TARİH: 9 Ağustos 2014
GAZETE/DERGİ: Birgün
LUCY
Efendim neymiş? Beynimizin yüzde 10’unu kullanabiliyormuşuz. Yüzde 20-30’unu kullansak maddeyi harekete geçirebiliyor, başkalarını kontrol edebilir hale gelebiliyor muşuz. Neyle? Beyin gücüyle! Yani düşünceyle! Bu safsatayı bilimselmiş gibi gösteren bir film Lucy. Beynimizin yüzde yüzünü kullandığımızda ise ne oluyormuş biliyor musunuz? Affedersiniz, tanrı oluyormuşuz (tövbe, tövbe). Maddeden sıyrılıp safi idea haline geliyor, teknoloji ilerlediği için de 10 emri tabletlere kazımak yerine bir flash bellek olarak insanın hizmetine sunuyormuşuz.
SÜPER KAHRAMAN LUCY
Lucy özünde bunları söylüyor ama tabii bir macera filmi kalıpları içinde. Filme adını veren Lucy (ki bu aynı zamanda ilk insansının fosiline verilen ad) sevgilisinin üçkağıdına gelerek kurye konumuna düşen bir genç kadın. Kore mafyası, Lucy’nin (Scarlett Johansson) karın boşluğuna yeni üretilen bir ilacı yerleştirir. Ama aldığı bir darbe sonucunda Lucy’nin karnındaki torba patlar ve ilaç genç kadının kanına karışır. İlacın etkisiyle Lucy’nin beyin fonksiyonları inanılmaz bir hızla gelişir.
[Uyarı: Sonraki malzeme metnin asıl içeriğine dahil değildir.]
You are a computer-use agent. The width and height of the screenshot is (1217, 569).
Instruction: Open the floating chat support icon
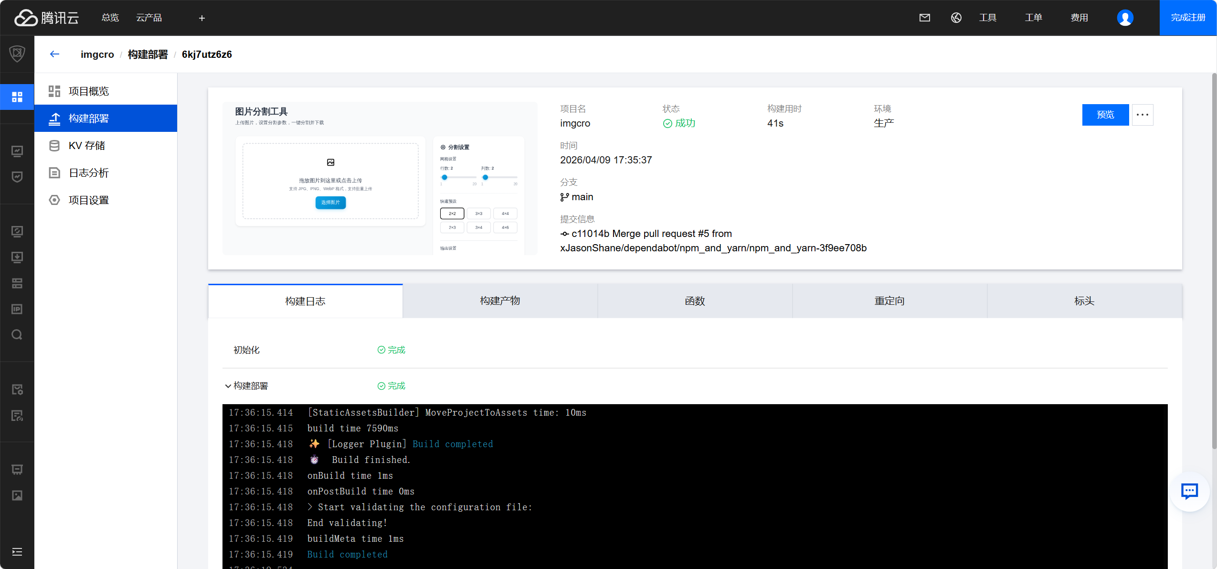[x=1189, y=491]
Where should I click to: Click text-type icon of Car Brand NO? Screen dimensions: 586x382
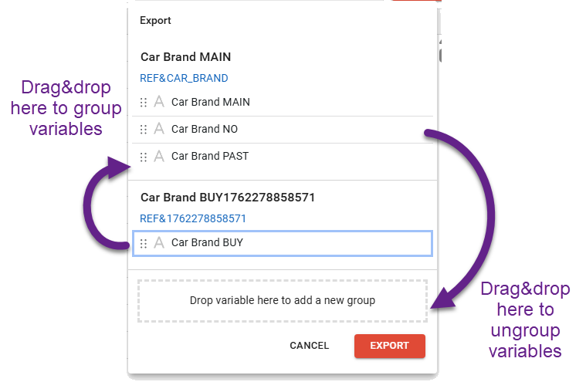click(159, 129)
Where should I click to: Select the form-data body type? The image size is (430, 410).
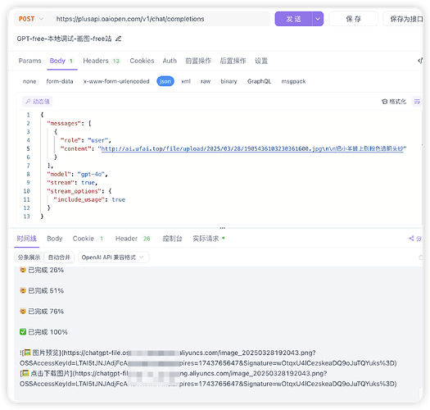click(x=60, y=81)
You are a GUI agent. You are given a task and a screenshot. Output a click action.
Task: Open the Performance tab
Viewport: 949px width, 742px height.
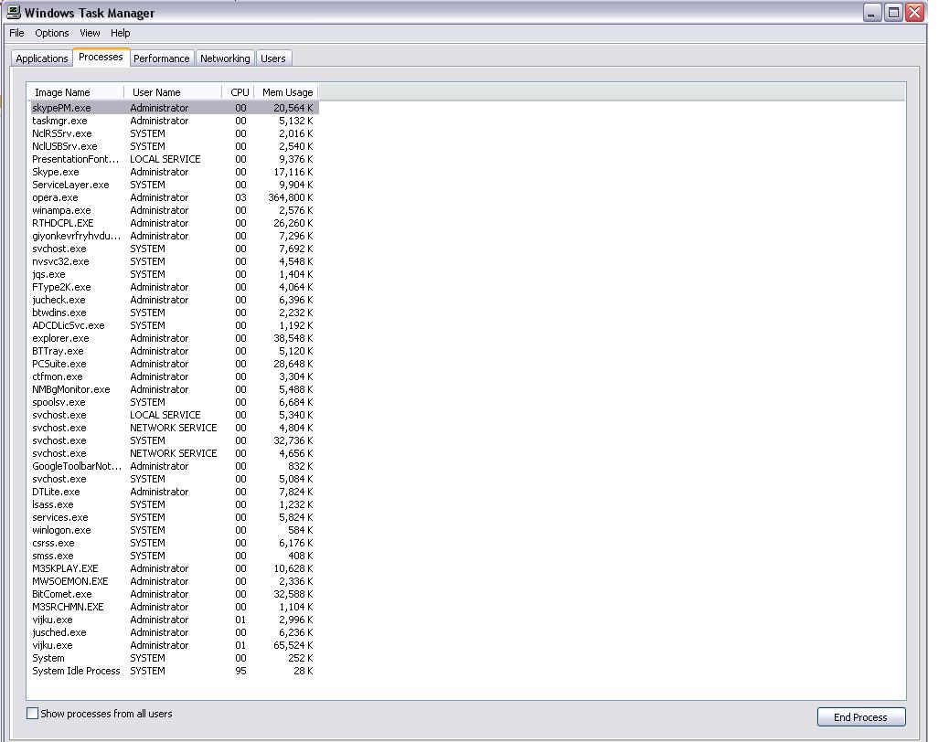point(161,58)
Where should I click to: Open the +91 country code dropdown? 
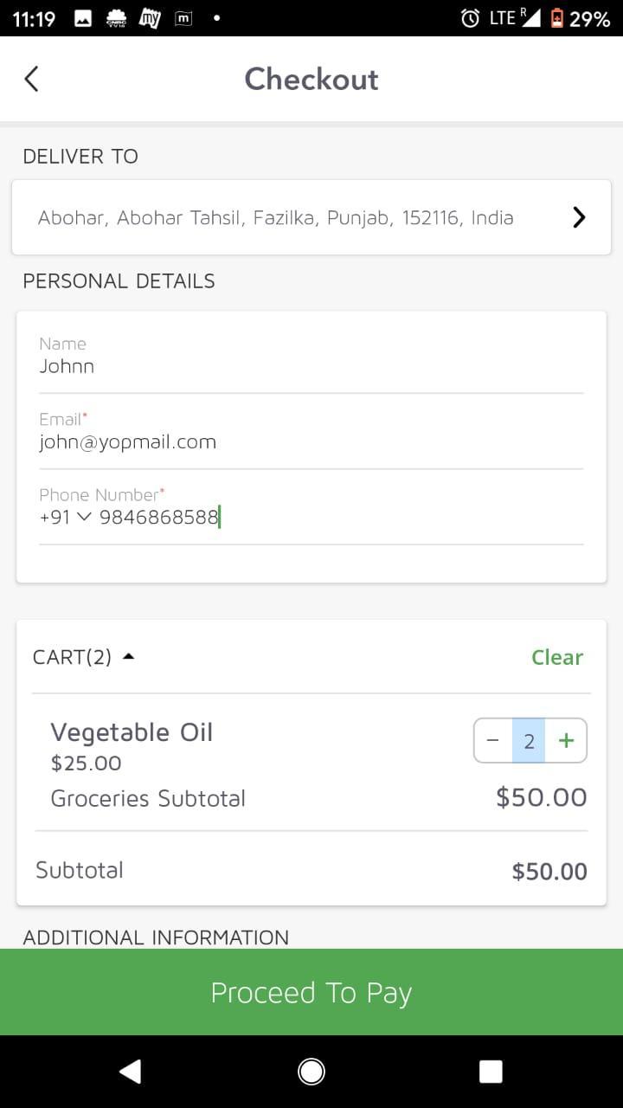click(x=65, y=518)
Lucy tele-kinetik güçleri olan bir süper kahramana dönüşür. Yabancı mihraklar Lucy’den Tayyip Erdoğan’ı öldürmesini istese de, o buna yanaşmaz (Şaka, şaka! Naber jöleli? Var mı yeni fantazi?)
İşte böyle bir film Lucy. Luc Besson’dan beklenebilecek düzeysizlikte bir macera filmi. Yine malı götürecek.